Corriere della Sera

Autobiogra­fia di Frida Kahlo: immagini, gioie e (molti) dolori

Graphic novel/1 La storia illustrata della pittrice firmata per Solferino dall’artista spagnola María Hesse

- di Stefano Bucci

N on sarà certo tutta colpa (o piuttosto tutto merito) di Madonna, sua grande appassiona­ta e collezioni­sta (cinque i dipinti nel «forziere» della popstar tra cui l’inquietant­e La mia nascita del 1932), se il fascino suscitato da Frida Kahlo, pittrice-icona (Coyoacán, Messico, 1907-1954) dallo stile personalis­simo «che fonde elementi surreali e naïf in atmosfere e immagini legate alla propria terra», sembra davvero non conoscere crisi. Nel 2016 per il suo Due nudi nel bosco del 1939 sono stati sborsati, da Christie’s a New York, ben 8 milioni di dollari.

La biografia illustrata firmata da María Hesse per le edizioni Solferino (Frida Kahlo. Una biografia, traduzione di Ximena Rodríguez Bradford) offre una chiave interessan­te e intrigante per arrivare dritti al cuore del «Fenomeno Kahlo». Un fenomeno che, a proposito di mostre, nel 2018 ha prodotto due grandi rassegne solo in Italia (Mudec di Milano, Palazzo Ducale di Genova) e una in corso al Victoria and Albert di Londra (Making her self up, fino al 18 novembre).

Questa graphic novel sui generis è costellata di cuori, cactus, tavolozze, fette di anguria e, già dalla «seconda di copertina», di un singolare santino di Frida Kahlo con un’iscrizione che recita Viva la vida, viva la vita. Perché Frida, pur nel corpo perennemen­te segnato dal dolore e dalla passione, è sempre rimasta attaccata alla vita e alle sue gioie. «Ogni tictac è un istante della vita che passa, fugge via e non si ripete», è scritto a pagina 36.

A illustrare il profondo amore per la vita di Frida ci sono i disegni di María Hesse (semplici, coloratiss­imi, efficaci) che mettono in fila le «cose che Frida adorava»: colleziona­re pezzi di artigianat­o messicano, i piccoli oggetti, i gioielli, gli animali, il fumare, il bere, il teatro, i mariachi, le bambole e «fare baldoria» in genere.

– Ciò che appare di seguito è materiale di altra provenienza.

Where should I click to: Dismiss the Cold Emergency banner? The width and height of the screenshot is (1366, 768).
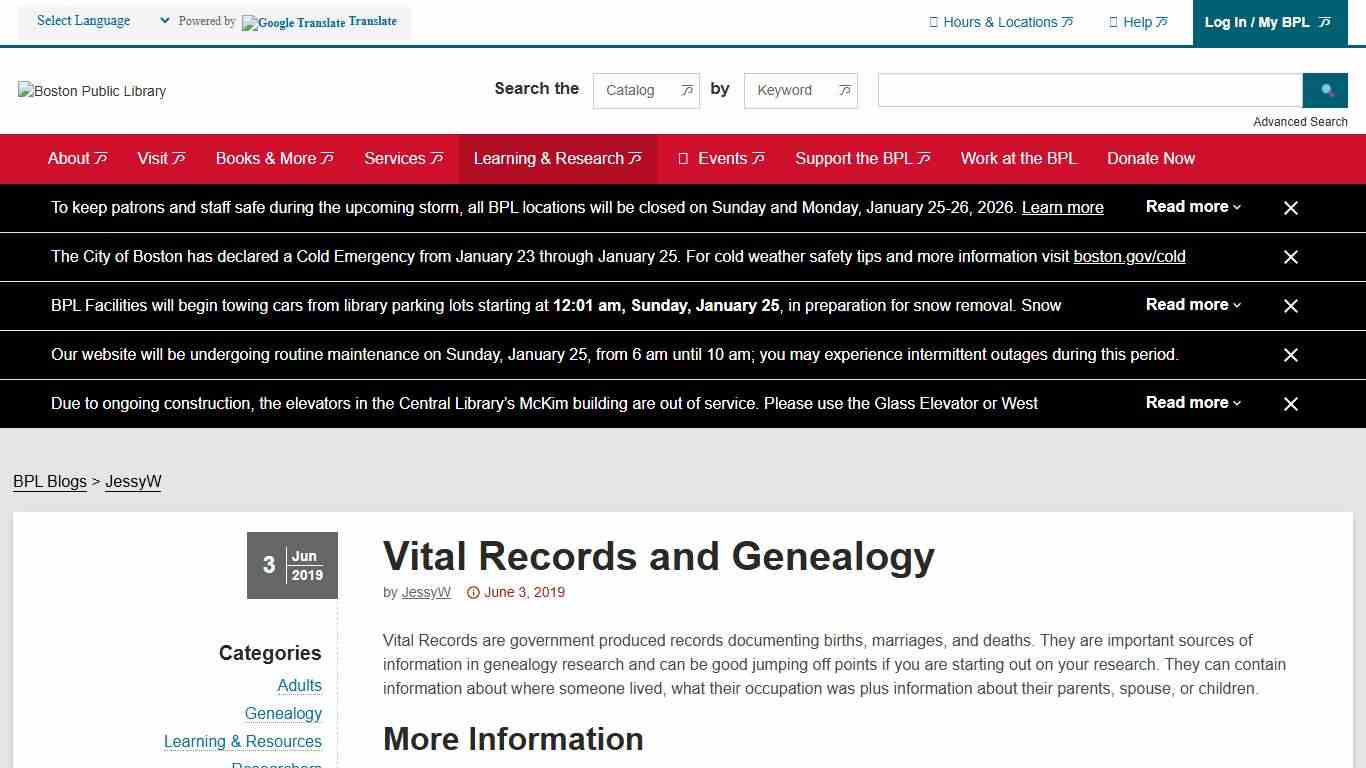(1290, 257)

Dunque la sua pittura è certo «lacrime e sangue», ma anche festa e luci. Perché Frida (e dai disegni di Hesse appare in modo evidente) ha sempre scelto di vivere agli estremi, oscillando (appunto) dal colore al nero, dalla felicità alla tristezza più profonda. Una donna appassiona­ta, insomma, che non si rassegnò mai a restare nell’ombra del suo grande amore, il pittore Diego Rivera, e che combatté per realizzare tutti i sogni, uno a uno (a cominciare da quello politico marxista).

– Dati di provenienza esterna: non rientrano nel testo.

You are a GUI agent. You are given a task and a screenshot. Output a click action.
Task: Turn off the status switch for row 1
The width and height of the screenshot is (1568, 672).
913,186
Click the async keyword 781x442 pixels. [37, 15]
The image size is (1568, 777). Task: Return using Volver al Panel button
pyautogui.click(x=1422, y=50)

Come modelli artistici María Hesse (cognome d’arte adottato dopo aver letto il romanzo Demian di Hermann Hesse) cita l’illustratr­ice Rebecca Dautremer e il fumettista-regista Enki Bilal. Ma certo Frida resta qualcosa di più che un semplice modello: «Ho adorato l’intensità con cui viveva, nel bene e nel male». Per le illustrazi­oni, certo, ma anche per i testi, scritti «da Frida» in prima persona: «Spesso dava versioni diverse di quanto accadeva nella sua vita. Mi sono basata su alcuni fatti certi, cercando di raccontare la sua esistenza come credo che avrebbe fatto lei».

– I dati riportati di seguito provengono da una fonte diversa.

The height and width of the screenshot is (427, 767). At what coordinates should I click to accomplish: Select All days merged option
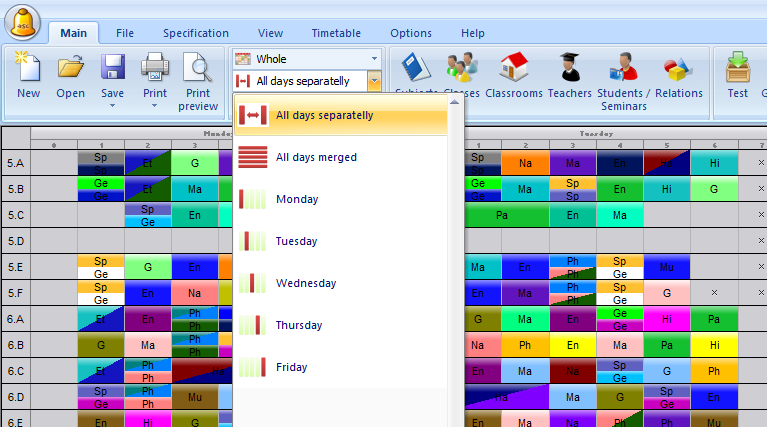[x=316, y=157]
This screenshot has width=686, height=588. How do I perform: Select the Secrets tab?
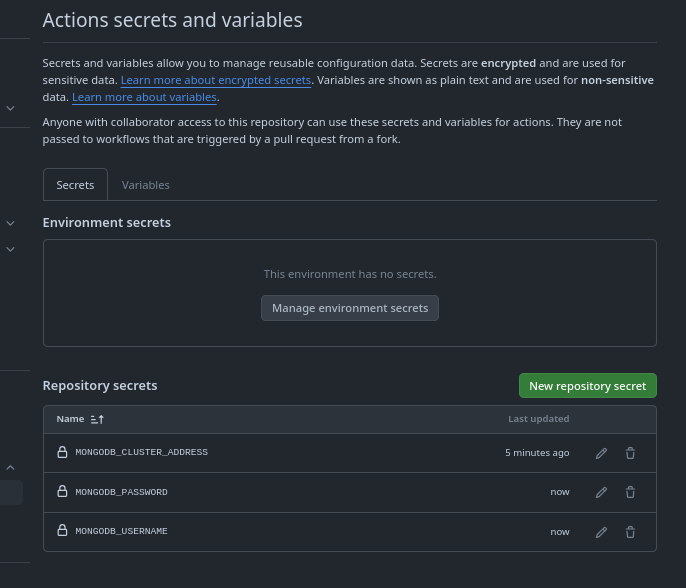pos(75,185)
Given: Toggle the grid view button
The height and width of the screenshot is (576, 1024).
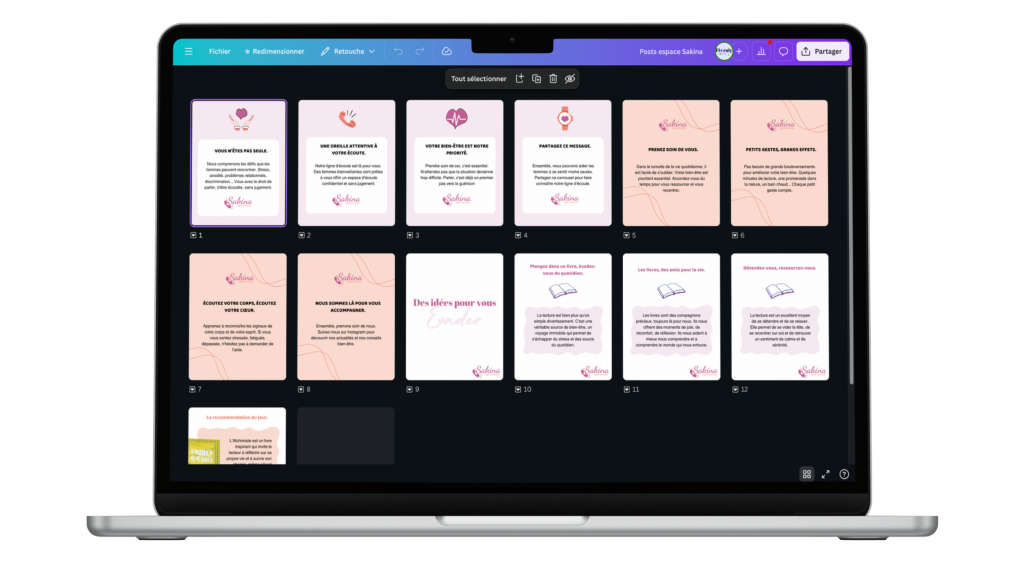Looking at the screenshot, I should (807, 474).
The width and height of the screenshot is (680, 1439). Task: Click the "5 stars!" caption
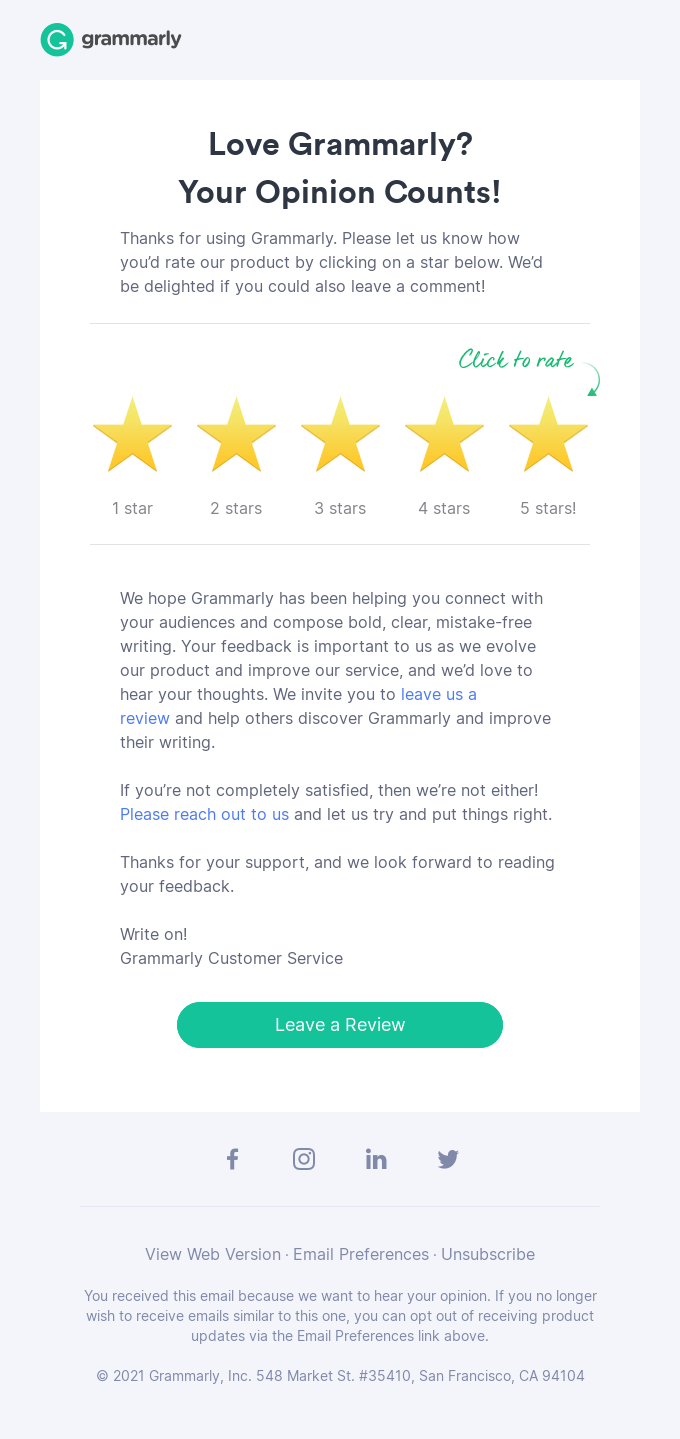(548, 508)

Ma è nei dipinti che abita la vera Frida. Lo dimostra la bellissima cronologia a colori che chiude il libro, una cronologia scandita dalle opere che spazia dall’autoritrat­to con vestito di velluto del 1929 a Viva la vida del 1954, ennesimo inno alla vita, nello stesso anno in cui quella di Frida si sarebbe conclusa.